*Task instructions:*
Copy all records precisely, apart from the pictures.

[Saved entries]

*****

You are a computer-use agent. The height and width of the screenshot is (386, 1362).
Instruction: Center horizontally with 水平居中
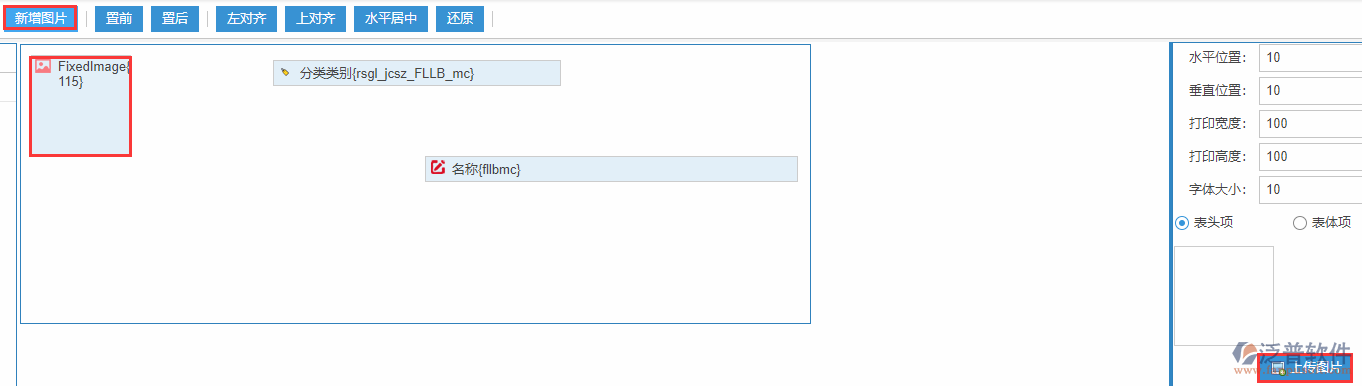pos(391,19)
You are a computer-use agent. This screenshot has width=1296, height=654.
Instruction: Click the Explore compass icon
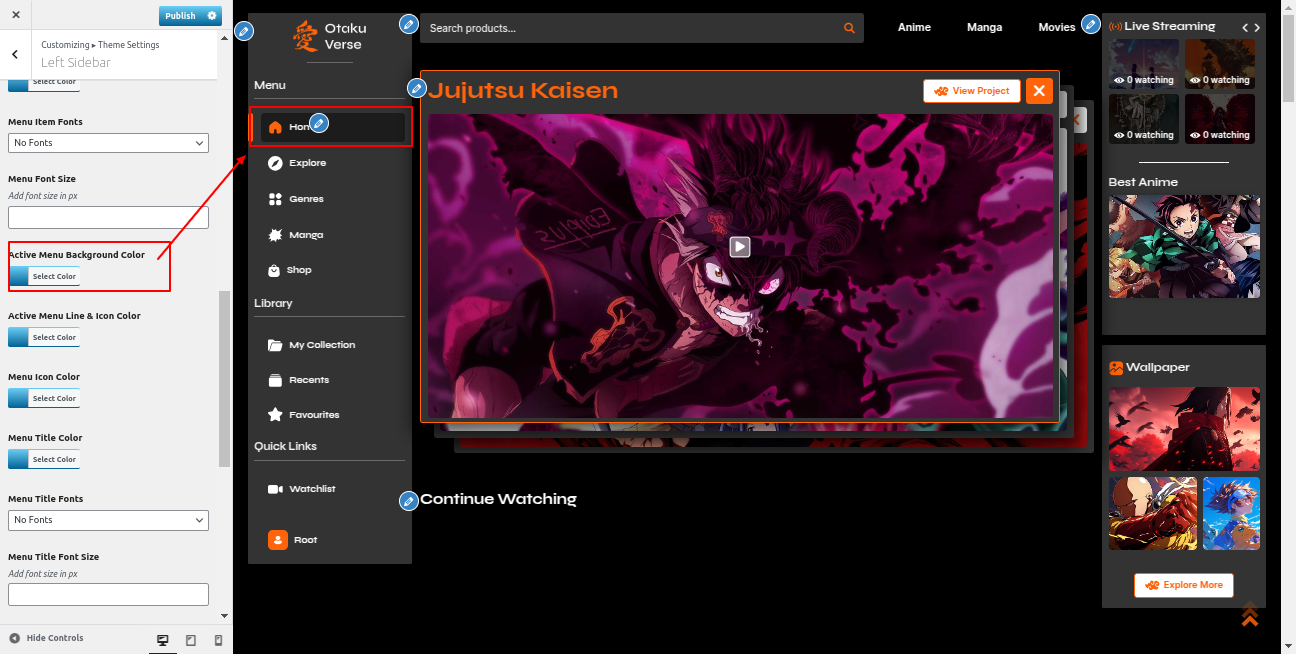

*****

*Solved problem:*
You are a computer-use agent. The height and width of the screenshot is (386, 1362).
Instruction: Center horizontally with 水平居中
pos(391,19)
You are a computer-use agent. This screenshot has width=1296, height=654.
Instruction: Click the Explore compass icon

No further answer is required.